ELOQUENCE (Page 5:529)

ELOQUENCE, s. f. (Belles - Lettres) L'article suivant nous a été envoyé par M. de Voltaire, qui, en contribuant par son travail à la perfection de l'Encyclopédie, veut bien donner à tous les geas de Lettres citoyens, l'exemple du. véritable intérêt qu'ils doivent prendre à cet ouvrage. Dans la lettre qu'il nous a fait l'honneur de nous écrire à ce sujet, il a la modestie de ne donner cet article que comme une simple esquisse; mais ce qui n'est regardé que comme une esquisse par un grand maître, est un tableau précieux pour les autres. Nous exposons donc au public cet excellent morceau, tel que nous l'avons reçû de son illustre auteur: y pourrions - nous toucher sans lui faire tort?

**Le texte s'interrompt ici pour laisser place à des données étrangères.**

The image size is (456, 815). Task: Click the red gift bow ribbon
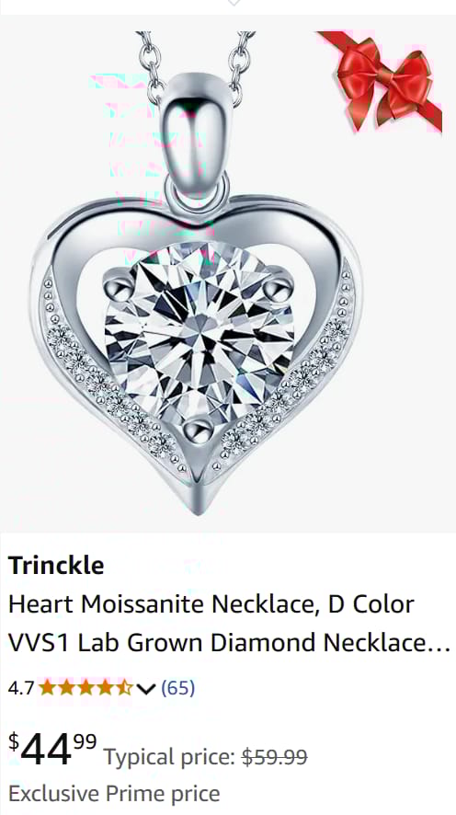[383, 82]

L'Eloquence, dit M. de Voltaire, est née avant les regles de la Rhétorique, comme les langues se sont formées avant la Grammaire. La nature rend les hommes éloquens dans les grands intérêts & dans les grandes passions. Quiconque est vivement émû, voit les choses d'un autre oeil que les autres hommes. Tout est pour lui objet de comparaison rapide, & de métaphore: sans qu'il y prenne garde il anime tout, & fait passer dans ceux qui l'écoutent, une partie de son enthousiasme. Un philosophe trèséclairé a remarqué que le peuple même s'exprime par des figures; que rien n'est plus commun, plus naturel que les tours qu'on appelle tropes. Ainsi dans toutes les langues le coeur brûle, le courage s'allume, les yeux étincellent, l'esprit est accablé: il se partage, il s'épuise: le sang se glace, la tête se renverse: on est enflé d'orgueil, enyvré de vengeance. La nature se peint par - tout dans ces images fortes devenues ordinaires.

C'est elle dont l'instinct enseigne à prendre d'abord un air, un ton modeste avec ceux dont on a besoin. L'envie naturelle de captiver ses juges & ses maîtres, le recueillement de l'ame profondément frappée, qui se prépare à déployer les sentimens qui la pressent, sont les premiers maîtres de l'art.

C'est cette même nature qui inspire quelquefois des débuts vifs & animés; une forte passion, un danger pressant, appellent tout - d'un - coup l'imagination: ainsi un capitaine des premiers califes voyant suir les Musulmans, s'écria: Où courez - vous? ce n'est pas là que sont les ennemis. On vous a dit que le califeest tué: eh! qu'importe qu'il soit au nombre des vivans ou des morts? Dieu est vivant & vous regarde: marchez.

La nature fait donc l'éloquence; & si on a dit que les poëtes naissent & que les orateurs se forment, on l'a dit quand l'éloquence a été forcée d'étudier les lois, le génie des juges, & la méthode du tems.

Les préceptes sont toûjours venus après l'art. Tisias fut le premier qui recueillit les lois de l'éloquence dont la nature donne les premieres regles.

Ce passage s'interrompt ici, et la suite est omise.